Keeping apace: New regulations and improved business conditions to stimulate economic growth in the near future

Building on positive performance in recent years, Myanmar’s economy is set to continue gaining momentum in the near and medium term, despite concerns over the slow pace of economic reforms and social unrest in Rakhine State. The economy is expected to grow by 6.7% in FY 2017/18, which ends in March 2018, according to an IMF forecast released in November. The figure is significantly above the 5.9% growth achieved in FY 2016/17, and well above the fund’s prediction of 5.1% expansion across South-east Asia in 2017.

Growth Boost

Improved returns in the agriculture sector will play a significant role, as the industry continues to recover from adverse weather in FY 2016/17. Agriculture is of vital importance to the overall economy, accounting for 38% of GDP, 23% of exports and employing some 60% of the national workforce, according to the World Bank. On top of agricultural exports, the economy has been supported in recent years by increased demand for locally made garments and light manufactured goods. Rising domestic demand has also helped boost growth. Asian Development Bank (ADB) data showed that imports of consumer goods and intermediate goods rose by 54% and 20%, respectively, between April and July 2017.

An anticipated increase in public spending in early 2018 on the back of stronger tax revenue was expected to further stimulate the economy; the IMF expects GDP to rise by 7-7.5% per annum in the medium term.

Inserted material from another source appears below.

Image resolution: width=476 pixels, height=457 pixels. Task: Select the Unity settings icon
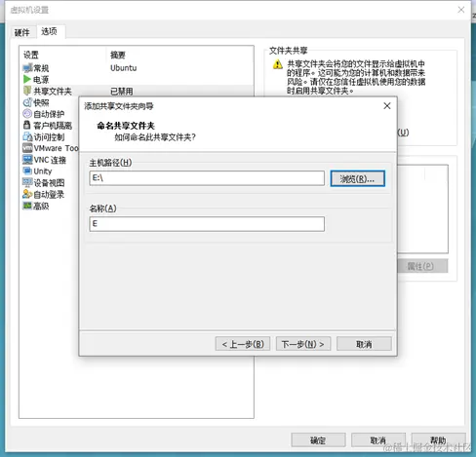[x=27, y=171]
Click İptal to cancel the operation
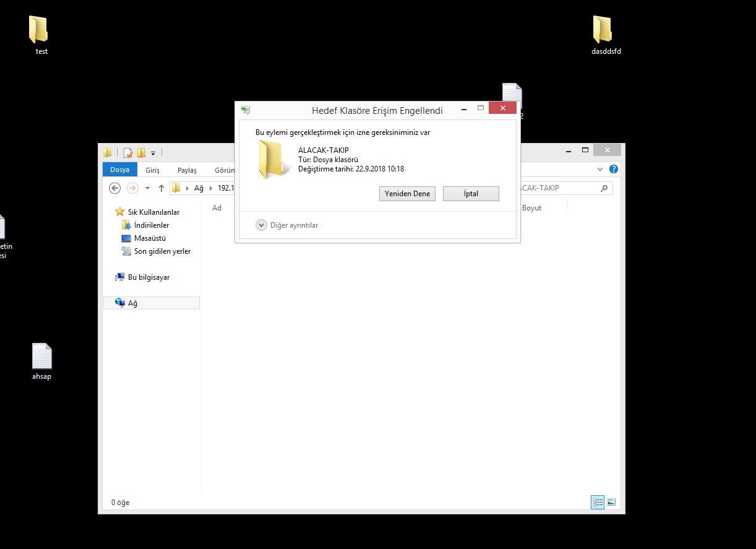The image size is (756, 549). 470,194
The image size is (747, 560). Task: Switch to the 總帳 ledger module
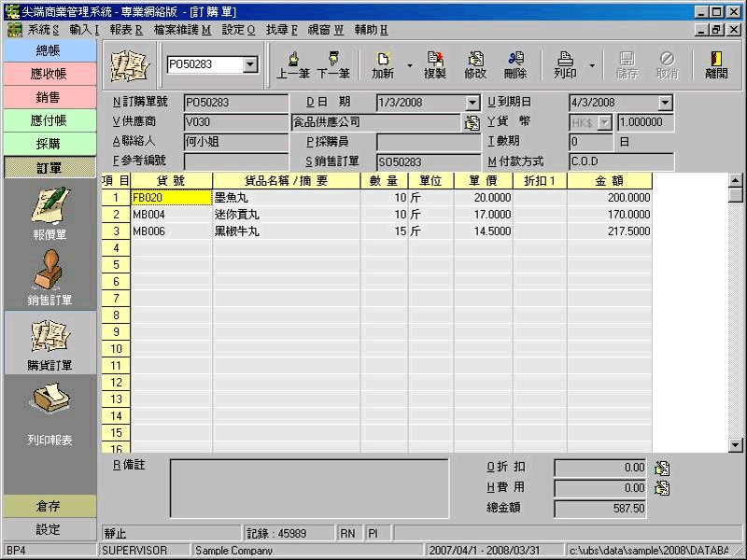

While the macroeconomic outlook is generally positive, there are concerns that ongoing conflict in the northern part of Rakhine State could impact capital inflows and foreign direct investment (FDI). However, the IMF has found the direct economic impact to be largely localised, rather than affecting broader development and investor sentiment.

Business Concerns

Some in the business community have raised concerns over the slow implementation of economic reforms and the impact that may have on the business environment. A December 2017 survey carried out by consultancy Roland Berger and the Union of Myanmar Federation of Chambers of Commerce and Industry found a significant drop in confidence among the business community. The percentage of those with positive short-term business sentiment fell from 73% in late 2016 to 49%, according to the report, with respondents citing a lack of clear economic policy from the government as a significant reason for the decline. Despite these short-term concerns, 88% of those surveyed indicated they were optimistic about Myanmar’s medium- to long-term outlook, noting the strong domestic market potential of the economy.

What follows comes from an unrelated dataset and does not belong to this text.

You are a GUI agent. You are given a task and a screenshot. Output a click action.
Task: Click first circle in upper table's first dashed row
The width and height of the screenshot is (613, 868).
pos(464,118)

Sharing this sentiment, Peter Beynon, chairman of the British Chamber of Commerce in Myanmar, told OBG that while progress has been promising, further action needs to be taken to support economic growth over the long term. “In order to improve its business environment, the government needs to accelerate the pace of economic liberalisation. In particular, it should focus on promoting a faster liberalisation of sectors such as insurance, banking, non-banking financial institutions and microfinance,” he said in late 2017. “However, liberalisation has to be accompanied by the implementation of the right set of regulations.”

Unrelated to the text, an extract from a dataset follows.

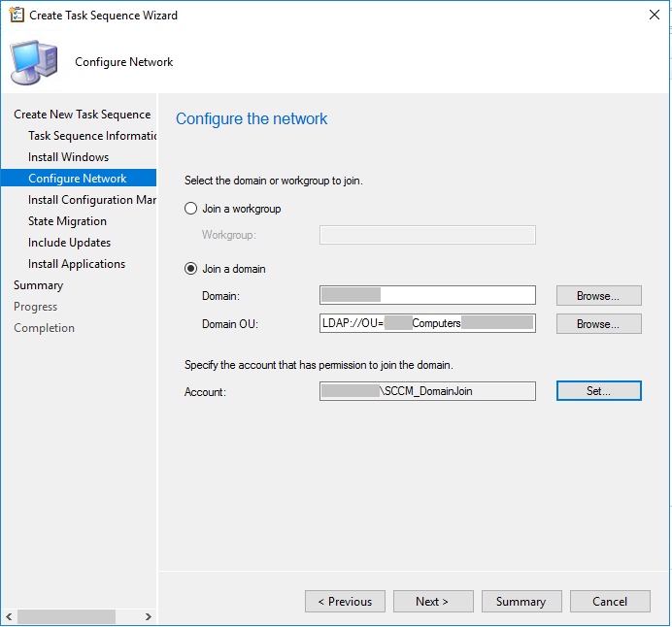Screen dimensions: 672x627
Task: Select the Join a domain option
Action: (190, 269)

These concerns were reflected in the World Bank’s “Doing Business” 2018 report, which placed Myanmar 171st out of 190 economies surveyed. Although it maintained the same headline ranking from 2017, the country recorded incremental improvements in six out of the 10 categories covered in the survey, indicating that the pace of reform may be improving.

New Companies Law

A landmark development in this regard is the new Companies Law, approved in December 2017 and expected to be implemented by August 2018. The law will allow foreigner investors to hold up to 35% of shares in a domestic firm before it is no longer designated as a local operator. The authorities hope this will encourage FDI inflows in 2018, and help broaden the base of investment into more sectors.